▼

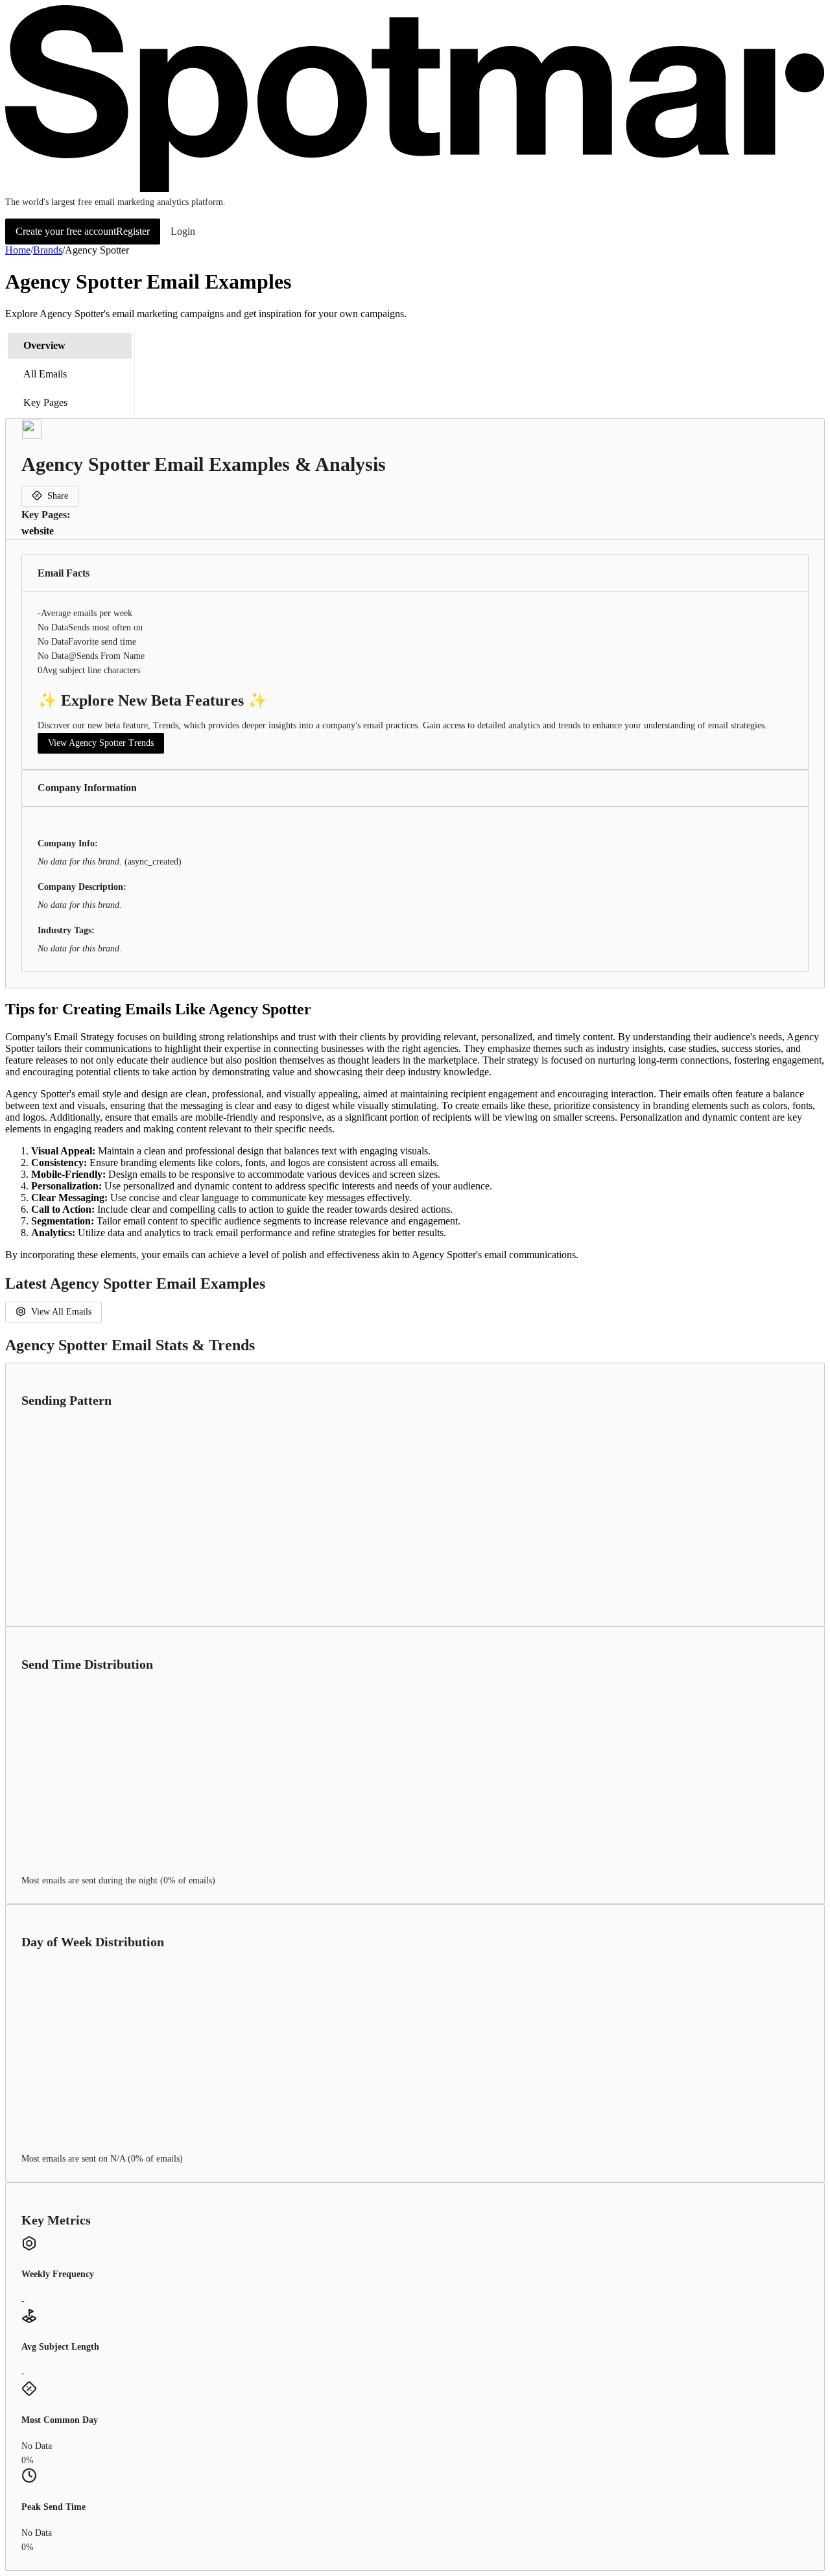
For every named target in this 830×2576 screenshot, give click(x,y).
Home (17, 250)
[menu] (70, 374)
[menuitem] (70, 346)
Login (183, 231)
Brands (47, 250)
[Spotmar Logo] (415, 189)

▲

Reproduce each line of the records exactly, and omit every picture.

● **Exercise output**
For every named target in this 830×2576 screenshot, give click(x,y).
Home (17, 250)
[menu] (70, 374)
[menuitem] (70, 346)
Login (183, 231)
Brands (47, 250)
[Spotmar Logo] (415, 189)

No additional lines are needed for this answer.